Gateway began opening its Gateway Country stores in 1996 as a way to differentiate itself from direct-to-consumer rival Dell Inc. Though some industry analysts had praised the move at the time, saying that consumers prefer to try out expensive electronics items before purchasing them, the stores were a money-loser for the company. Gateway Chief Financial Officer Roderick Sherwood conceded as far back as a year ago that the stores had "a ways to go" before becoming profitable.
As a result, the move was not surprising said Stephen Baker, analyst at NPD Group Inc. Gateway "never figured out how to take advantage of the stores they opened," he said.
Tim Bajarin, president of Creative Strategies Inc., a Silicon Valley research firm, said that Apple Computer Inc. has found success with its retail chain because the company "has control of their entire system -- hardware, operating system, applications. They control everything."
"That helps them drive customers into the store for a complete set of solutions," he said. In addition to its own computers, Gateway sold products from other manufacturers, in competition with much larger retailers such as Circuit City Stores Inc. and Best Buy Co.
Gateway's Williams said the company had just finished a $35 million upgrade of the stores to showcase their growing lines of electronics, such as digital cameras and plasma televisions. Gateway has stores in the Washington area, with locations in Springfield, Fairfax, Gaithersburg and Waldorf.
The company has been struggling for years but recently acquired eMachines to become the No. 3 computer maker in the United States behind Dell and Hewlett-Packard Co.

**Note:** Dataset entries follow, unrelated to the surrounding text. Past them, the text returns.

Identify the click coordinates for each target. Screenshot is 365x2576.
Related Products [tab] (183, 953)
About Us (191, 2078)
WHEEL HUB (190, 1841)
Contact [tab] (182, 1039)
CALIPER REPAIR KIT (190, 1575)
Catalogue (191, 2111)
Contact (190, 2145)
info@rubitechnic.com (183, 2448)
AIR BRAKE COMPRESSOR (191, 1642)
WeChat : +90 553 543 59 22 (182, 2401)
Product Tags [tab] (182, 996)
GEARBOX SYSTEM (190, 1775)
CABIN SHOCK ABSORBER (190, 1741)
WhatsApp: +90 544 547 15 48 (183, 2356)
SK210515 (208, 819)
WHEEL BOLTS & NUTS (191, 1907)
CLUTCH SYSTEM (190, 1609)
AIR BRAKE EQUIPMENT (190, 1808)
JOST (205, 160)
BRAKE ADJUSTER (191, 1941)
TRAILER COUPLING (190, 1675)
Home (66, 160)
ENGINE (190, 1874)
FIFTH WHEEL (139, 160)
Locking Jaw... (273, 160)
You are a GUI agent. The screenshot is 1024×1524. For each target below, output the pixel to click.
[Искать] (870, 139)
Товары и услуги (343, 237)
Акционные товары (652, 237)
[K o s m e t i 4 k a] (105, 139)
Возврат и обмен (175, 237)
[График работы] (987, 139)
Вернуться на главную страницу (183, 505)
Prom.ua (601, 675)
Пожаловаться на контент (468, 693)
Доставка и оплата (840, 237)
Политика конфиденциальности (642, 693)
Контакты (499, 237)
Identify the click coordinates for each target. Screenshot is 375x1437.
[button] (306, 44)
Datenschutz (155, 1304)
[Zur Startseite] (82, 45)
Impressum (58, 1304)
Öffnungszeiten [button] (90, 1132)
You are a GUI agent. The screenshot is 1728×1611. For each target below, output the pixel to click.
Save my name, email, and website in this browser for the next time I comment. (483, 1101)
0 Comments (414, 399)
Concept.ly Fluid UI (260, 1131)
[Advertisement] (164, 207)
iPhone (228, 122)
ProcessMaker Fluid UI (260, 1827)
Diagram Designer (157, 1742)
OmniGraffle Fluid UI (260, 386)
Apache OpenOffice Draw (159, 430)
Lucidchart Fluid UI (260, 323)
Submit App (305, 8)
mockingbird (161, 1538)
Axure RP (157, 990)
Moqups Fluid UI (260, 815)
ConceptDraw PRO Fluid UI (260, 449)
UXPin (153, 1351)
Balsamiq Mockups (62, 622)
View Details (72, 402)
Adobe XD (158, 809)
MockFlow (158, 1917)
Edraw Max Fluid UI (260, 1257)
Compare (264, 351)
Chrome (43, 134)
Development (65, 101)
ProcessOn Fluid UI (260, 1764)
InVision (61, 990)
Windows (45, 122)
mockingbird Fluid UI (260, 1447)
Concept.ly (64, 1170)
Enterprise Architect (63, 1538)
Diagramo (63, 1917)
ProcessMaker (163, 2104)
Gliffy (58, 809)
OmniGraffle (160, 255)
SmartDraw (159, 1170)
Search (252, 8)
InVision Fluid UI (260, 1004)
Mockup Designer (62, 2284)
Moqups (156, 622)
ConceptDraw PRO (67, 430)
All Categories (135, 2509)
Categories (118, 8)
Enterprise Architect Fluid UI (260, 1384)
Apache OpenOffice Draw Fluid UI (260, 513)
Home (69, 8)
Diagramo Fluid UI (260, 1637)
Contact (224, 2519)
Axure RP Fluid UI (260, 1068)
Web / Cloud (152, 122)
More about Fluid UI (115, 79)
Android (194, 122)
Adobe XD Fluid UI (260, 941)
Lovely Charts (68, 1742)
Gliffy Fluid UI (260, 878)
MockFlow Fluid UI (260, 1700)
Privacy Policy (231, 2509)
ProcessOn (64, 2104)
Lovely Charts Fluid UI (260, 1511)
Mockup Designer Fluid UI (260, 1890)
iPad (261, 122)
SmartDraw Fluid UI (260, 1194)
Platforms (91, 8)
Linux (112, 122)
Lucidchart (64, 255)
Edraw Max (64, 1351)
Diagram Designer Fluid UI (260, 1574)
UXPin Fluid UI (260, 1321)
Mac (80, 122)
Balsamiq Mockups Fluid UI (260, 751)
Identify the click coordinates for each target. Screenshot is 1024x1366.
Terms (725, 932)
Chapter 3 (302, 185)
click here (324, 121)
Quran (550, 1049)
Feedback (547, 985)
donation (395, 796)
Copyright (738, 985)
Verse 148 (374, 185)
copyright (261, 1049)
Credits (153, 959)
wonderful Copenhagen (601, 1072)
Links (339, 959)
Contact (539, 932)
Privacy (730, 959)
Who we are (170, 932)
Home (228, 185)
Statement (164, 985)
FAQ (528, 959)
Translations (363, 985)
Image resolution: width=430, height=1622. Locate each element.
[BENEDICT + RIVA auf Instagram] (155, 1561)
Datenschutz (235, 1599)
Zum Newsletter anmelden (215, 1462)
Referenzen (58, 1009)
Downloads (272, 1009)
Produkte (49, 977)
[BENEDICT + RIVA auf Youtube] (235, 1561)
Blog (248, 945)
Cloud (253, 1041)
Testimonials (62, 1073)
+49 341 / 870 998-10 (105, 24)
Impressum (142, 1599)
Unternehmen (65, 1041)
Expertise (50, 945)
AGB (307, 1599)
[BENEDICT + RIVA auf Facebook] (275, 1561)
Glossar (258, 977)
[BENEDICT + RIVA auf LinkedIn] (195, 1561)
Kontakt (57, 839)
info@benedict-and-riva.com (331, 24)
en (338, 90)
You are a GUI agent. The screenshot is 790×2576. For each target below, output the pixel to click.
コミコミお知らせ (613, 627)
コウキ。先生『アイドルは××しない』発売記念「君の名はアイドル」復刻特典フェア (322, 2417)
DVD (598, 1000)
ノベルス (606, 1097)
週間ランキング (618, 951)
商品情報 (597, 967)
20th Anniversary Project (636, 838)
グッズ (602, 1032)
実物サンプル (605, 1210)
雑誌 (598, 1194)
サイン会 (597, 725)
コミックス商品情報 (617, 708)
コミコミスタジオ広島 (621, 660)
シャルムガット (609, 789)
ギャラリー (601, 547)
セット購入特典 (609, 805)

EMachines started as a discount computer seller in 1998; its sales edged past those of Gateway in the recent holiday season.
When Gateway announced the acquisition in January, founder Theodore W. Waitt had no comment on whether the company would close the Gateway stores but said it would "look closely" at the operations.
Gateway originally built its brand on having a down-home image, with cow spots dotting the boxes that its computers were shipped in. Gateway put the cow out to pasture in 2002, though, ditching it for a sleeker image the company hoped consumers would find more sophisticated.
Michael Gartenberg, research director at Jupiter Research, said he was surprised only by the timing of the announcement.
"Can't say that this is a huge shock, though the timeline is accelerated. April 9? That's like a week away."